◆ EXERCISE DETAILS
Please set down, exactly as written, the line containing "Click the Excel icon in 엑셀다운로드" and every line after it through the end of the records.

*** Opening of MATERIAL PROVIDED ***

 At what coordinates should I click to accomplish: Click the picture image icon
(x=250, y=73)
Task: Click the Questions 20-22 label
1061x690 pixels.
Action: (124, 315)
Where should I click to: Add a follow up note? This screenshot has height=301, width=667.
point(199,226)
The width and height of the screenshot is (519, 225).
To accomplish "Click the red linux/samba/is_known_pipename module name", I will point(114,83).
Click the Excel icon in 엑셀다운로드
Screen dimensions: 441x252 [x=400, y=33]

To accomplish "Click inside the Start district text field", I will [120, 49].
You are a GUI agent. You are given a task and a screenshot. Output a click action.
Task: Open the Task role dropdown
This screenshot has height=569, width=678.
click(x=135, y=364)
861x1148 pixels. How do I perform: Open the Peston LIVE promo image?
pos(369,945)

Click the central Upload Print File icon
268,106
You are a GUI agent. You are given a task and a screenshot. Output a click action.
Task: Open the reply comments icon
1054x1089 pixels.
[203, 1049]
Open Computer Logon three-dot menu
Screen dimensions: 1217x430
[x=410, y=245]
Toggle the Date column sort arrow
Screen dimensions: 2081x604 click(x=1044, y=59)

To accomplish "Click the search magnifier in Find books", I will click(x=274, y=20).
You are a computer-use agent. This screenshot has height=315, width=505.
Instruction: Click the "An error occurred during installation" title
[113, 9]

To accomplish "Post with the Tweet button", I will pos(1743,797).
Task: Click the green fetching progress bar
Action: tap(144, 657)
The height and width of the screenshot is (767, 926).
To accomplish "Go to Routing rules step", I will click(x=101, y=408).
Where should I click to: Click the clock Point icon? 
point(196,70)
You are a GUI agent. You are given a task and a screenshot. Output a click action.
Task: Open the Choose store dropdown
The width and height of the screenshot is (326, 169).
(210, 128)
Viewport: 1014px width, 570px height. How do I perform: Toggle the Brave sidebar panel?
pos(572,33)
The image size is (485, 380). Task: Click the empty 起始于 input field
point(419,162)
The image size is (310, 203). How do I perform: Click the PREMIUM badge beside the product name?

*** Close of MATERIAL PROVIDED ***

◆ RESPONSE TO THIS TASK
Click the Excel icon in 엑셀다운로드
Screen dimensions: 441x252 [x=400, y=33]

To accomplish "Click inside the Start district text field", I will [120, 49].
You are a GUI agent. You are given a task and a screenshot. Output a click action.
Task: Open the Task role dropdown
This screenshot has height=569, width=678.
click(x=135, y=364)
861x1148 pixels. How do I perform: Open the Peston LIVE promo image?
pos(369,945)

Click the central Upload Print File icon
268,106
You are a GUI agent. You are given a task and a screenshot. Output a click action.
Task: Open the reply comments icon
1054x1089 pixels.
[203, 1049]
Open Computer Logon three-dot menu
Screen dimensions: 1217x430
[x=410, y=245]
Toggle the Date column sort arrow
Screen dimensions: 2081x604 click(x=1044, y=59)

To accomplish "Click the search magnifier in Find books", I will click(x=274, y=20).
You are a computer-use agent. This screenshot has height=315, width=505.
Instruction: Click the "An error occurred during installation" title
[113, 9]

To accomplish "Post with the Tweet button", I will pos(1743,797).
Task: Click the green fetching progress bar
Action: tap(144, 657)
The height and width of the screenshot is (767, 926).
To accomplish "Go to Routing rules step", I will click(x=101, y=408).
Where should I click to: Click the clock Point icon? 
point(196,70)
You are a GUI agent. You are given a task and a screenshot. Output a click action.
Task: Open the Choose store dropdown
The width and height of the screenshot is (326, 169).
(210, 128)
Viewport: 1014px width, 570px height. How do I perform: Toggle the Brave sidebar panel?
pos(572,33)
The image size is (485, 380). Task: Click the empty 起始于 input field
point(419,162)
The image size is (310, 203). How do I perform: Click the PREMIUM badge beside the product name?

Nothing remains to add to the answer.